B Bruce Bare
Q SCI 291
Introduction to differential calculus, emphasizing development of basic skills. Examples promote understanding of mathematics and applications to modeling and solving biological problems. Topics include optimization and curve analysis. Prerequisite: either MATH 120, Q SCI 190, a minimum score of 2 on advanced placement test, or a score of 153-163 on MPT-AS placement test. Not available for credit to students who have completed MATH 124 with a 2.0 or higher. Offered: AWS.
Teaches students how to use mathematical techniques to better understand the behavior of the natural world. The logical development of many differential calculus techniques is explored in an applied setting using examples that offer an intuitive approach. The emphasis is on the development of basic skills with applications to environmental, biological, and natural resource problems.
Student learning goals
To master the concepts of elementary differential calculus techniques as applied to practical problems in biology, natural resources, environmental science and ecology.
To understand how to use differential calculus techniques to better understand and gain insight into the functioning of biological, natural resources and environmental systems.
To demonstrate the proper uses of mathematical thinking and the role mathematics plays in the scientific and the common press.
To allow students to better understand how mathematics can be properly used in their disciplinary studies in biology, natural resource sciences, environmental sciences, and other physical and social sciences.
General method of instruction
The course is delivered using a hybrid approach, but there are no formal lectures.
The web is used to deliver all course content. Students are responsible for accessing this information and for learning the course material. This requires self-discipline and vigilance to ensure that enough study time is devoted to this course on a daily basis. The instructors use email to communicate with the class and a discussion board is available for students to submit questions or comments. In addition, our course TA holds office hours to provide individual attention when needed. To keep students on pace, a self-graded homework assignment is assigned weekly and consists of 18-30 problems from the text. Homework assignment due dates are shown on the class web site as well as on the homework web page. For full details about this course -- including the text, grading, online course materials available through CourseCompass, and other information -- visit the web site shown at the bottom of this page.

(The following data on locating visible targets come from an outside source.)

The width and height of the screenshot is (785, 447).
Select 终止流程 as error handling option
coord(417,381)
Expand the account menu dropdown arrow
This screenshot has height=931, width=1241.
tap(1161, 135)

Please review the course and/or test prerequisites shown above. In addition, an ability to think in abstract terms using a logical thought process is a requirement for any mathematics course. Students are expected to spend 3 hours outside of class for each credit earned. This time is to be spent working problems, reading the text, utilizing the videos available on the web, and thinking about the concepts being used.

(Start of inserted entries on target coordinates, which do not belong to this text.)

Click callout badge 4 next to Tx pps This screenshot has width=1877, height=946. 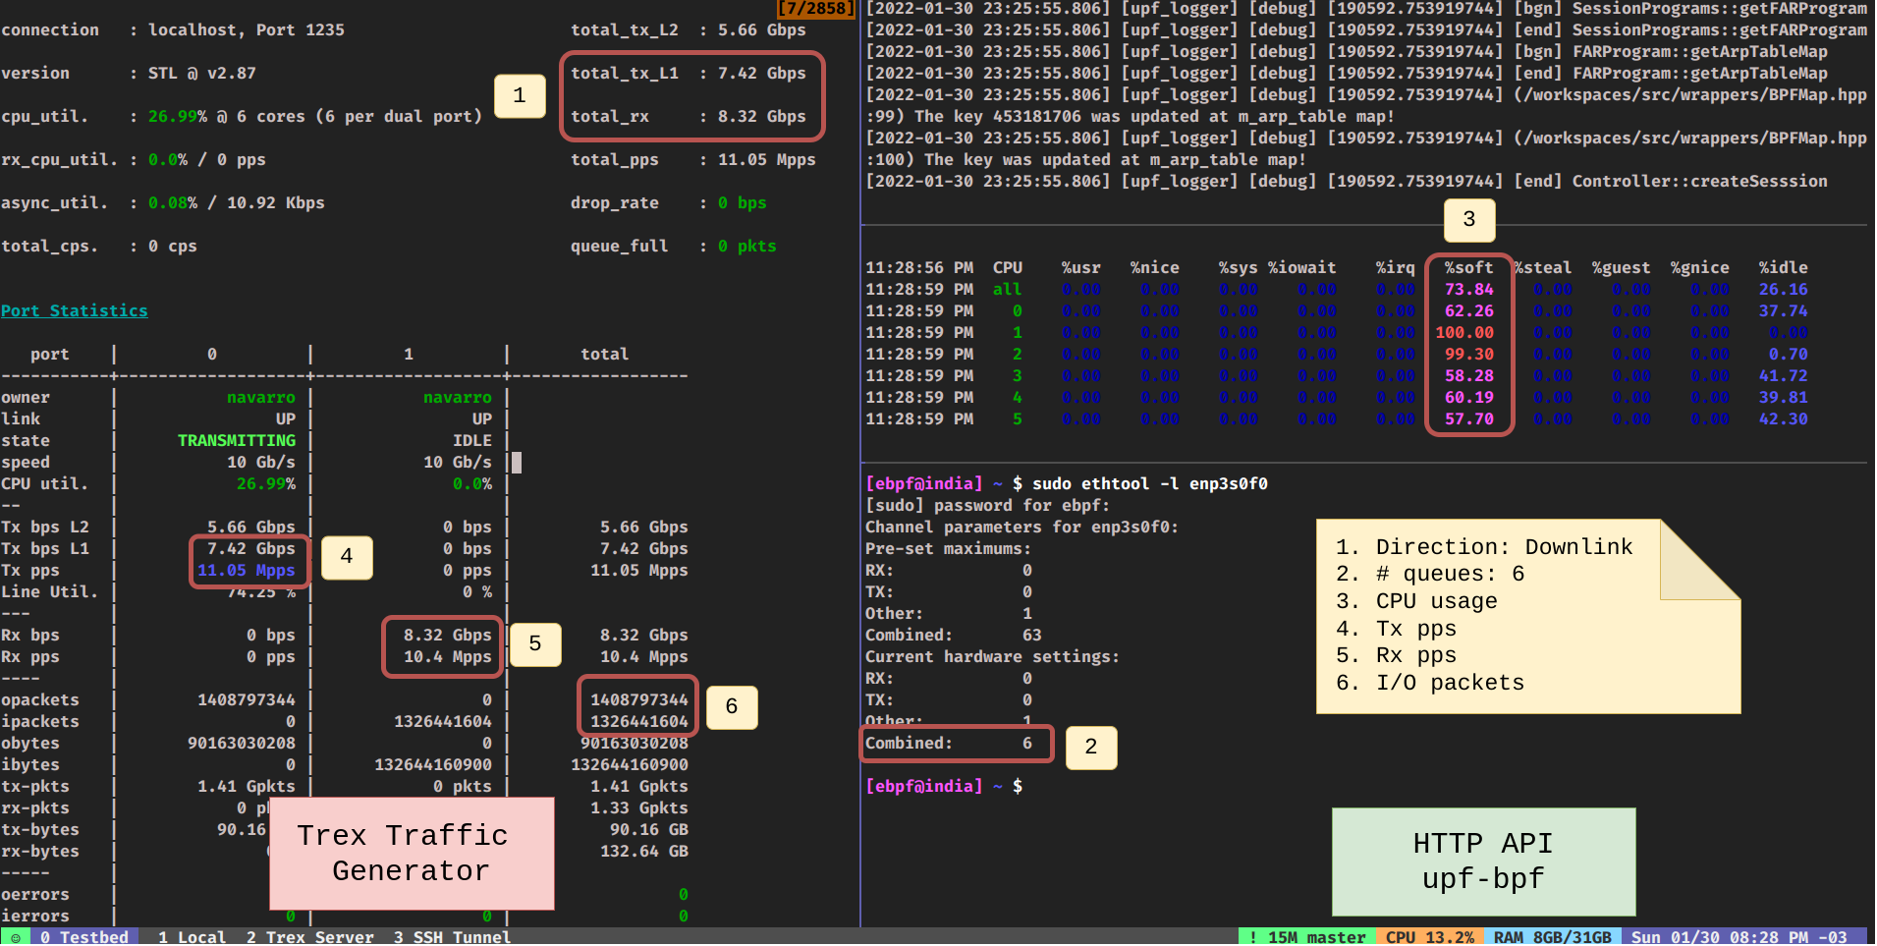pos(347,557)
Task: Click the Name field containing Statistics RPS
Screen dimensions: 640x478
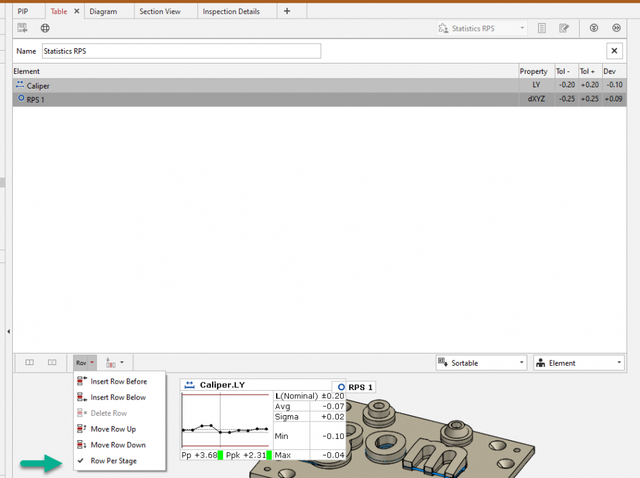Action: tap(181, 51)
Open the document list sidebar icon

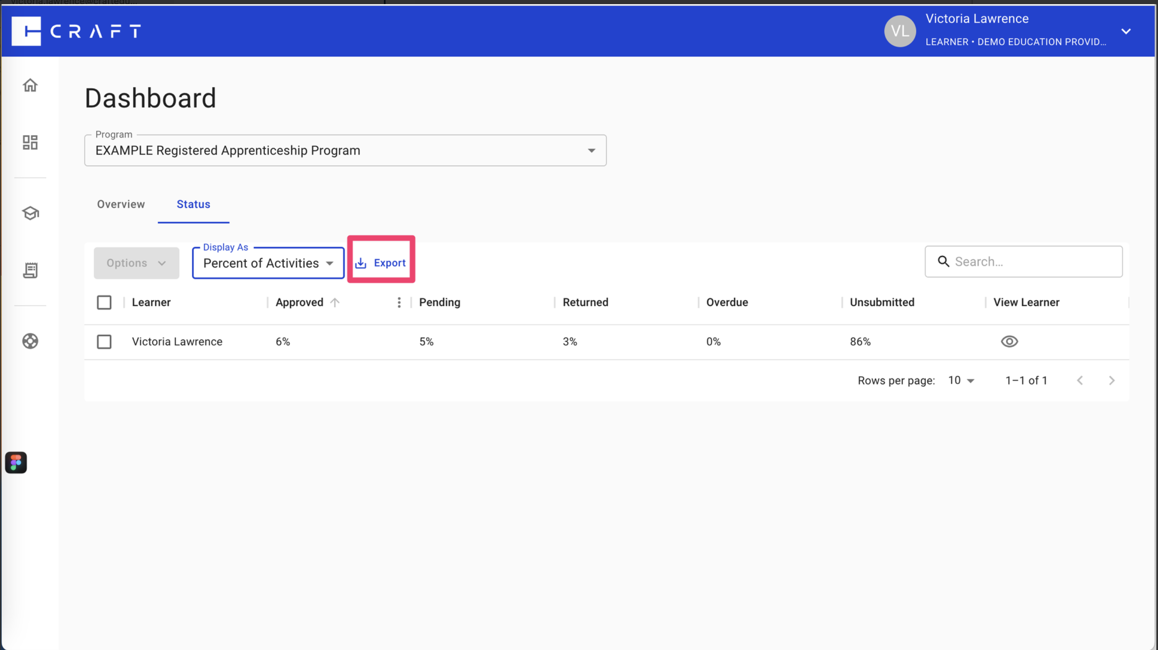pos(30,270)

Class assignments and grading
Most of the self-graded homework problems involve short word problems that must be formulated and answered in numerical terms. Answers to the homework assignments and a variety of quizzes and practice exams are available online through CourseCompass. A Multimedia Library is also available through CourseCompass - it contains powerpoint slides from each chapter, videos, quiz and test problems, and an online text.
Homeworks are not graded. Five hourly (55 minutes) examinations, with one allowed drop, plus a comprehensive final examination (110 minutes). All examinations are closed book, but a hand held calculator, the algebra review card available on CourseCompass, and one page of notes you prepare. Seventy-two percent of the course grade is based on the four highest hourly examinations, with the final examination constituting the remaining 28%. No curve is used. Instead a fixed grading scheme is employed and is based on the total number of points possible on the items listed and weighted as above. The actual GPA closely follows the following distribution where total weighted points are followed in () by the GPA: 100 (4.0); 95 (3.9); 90 (3.7); 85 (3.4); 80 (3.1); 75 (2.8); 70 (2.4); 65 (1.9); 60 (1.4); 55 (0.8); 50 (0.2); 45 (0.0). For more details see the description of grading procedures on the web site shown below. Exams may be taken at a remote site with instructor approval and if arrangements are made in advance.